I'm trying to make a run from my ansible master to a host (lets call it hostclient) which requires performing something into another host (let's call it susemanagerhost :) ).
hostclient needs ansible_ssh_common_args
with proxycommand fullfilled, while susemanager host needs no ansible_ssh_common_args
since its a direct connection.
So I thought I could use delegate_to
, but the host called hostclient and the host called susemanagerhost have different values for the variable ansible_ssh_common_args
.
I thought I could change the value of ansible_ssh_common_args
inside the run with set_fact
of ansible_ssh_common_args
to ansible_ssh_common_args_backup
(because I want to recover the original value for the other standard tasks) and then ansible_ssh_common_args
to null
(the connection from the ansible master to susemanager host is a direct connection with no proxycommand required) but it is not working.

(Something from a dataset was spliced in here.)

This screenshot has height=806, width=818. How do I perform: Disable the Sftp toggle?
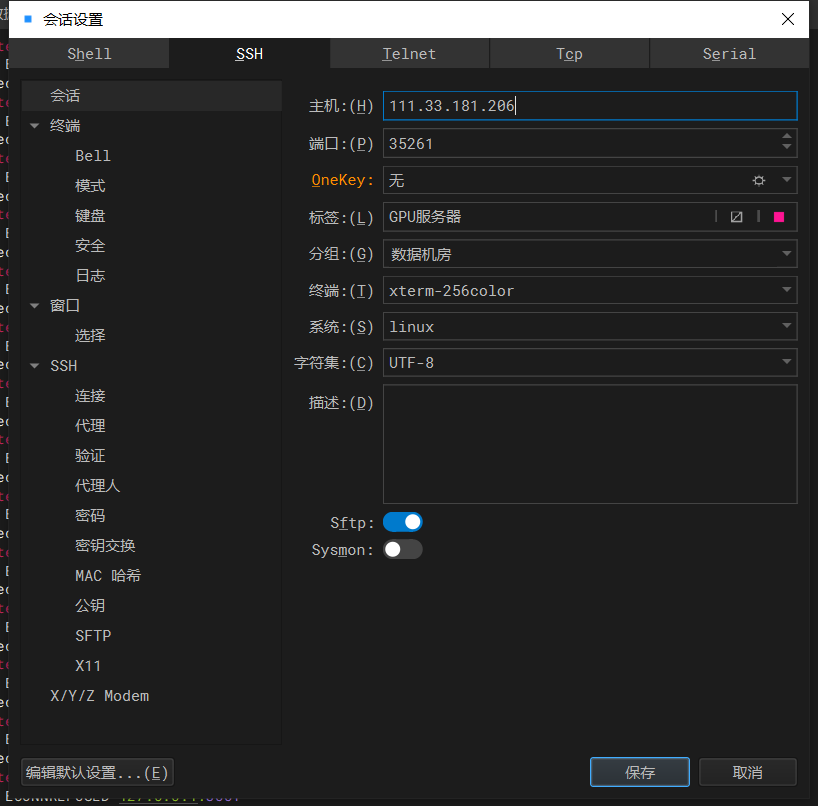[x=402, y=521]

It seems like its still using the original value for ansible_ssh_common_args
.
ansible_ssh_common_args
is generally used to execute commands 'through' a proxy server:
<ansible system> => <proxy system> => <intended host>
The way you formulated your question you won't need to use ansible_ssh_common_args
and can stick to using delegate_to
:
- name: execute on host client
shell: ls -la
- name: execute on susemanagerhost
shell: ls -la
delegate_to: "root@susemanagerhost"
Call this play with:
ansible-playbook <play> --limit=hostclient
This should do it.
Edit: After filing a bug on github the working solution is to have:
ansible_ssh_common_args: '-o StrictHostKeyChecking=no -o ProxyCommand="ssh -W %h:%p -i ~/.ssh/id_rsa ansible@{{ jumphost_server }}"'
In host_vars
or group_vars
.
Followed by a static use of delegate_to
:
delegate_to: <hostname>
hostname
should be the hostname as used by ansible.
But not use:
delegate_to: "username@hostname"
This resolved the issue for me, hope it works out for you as well.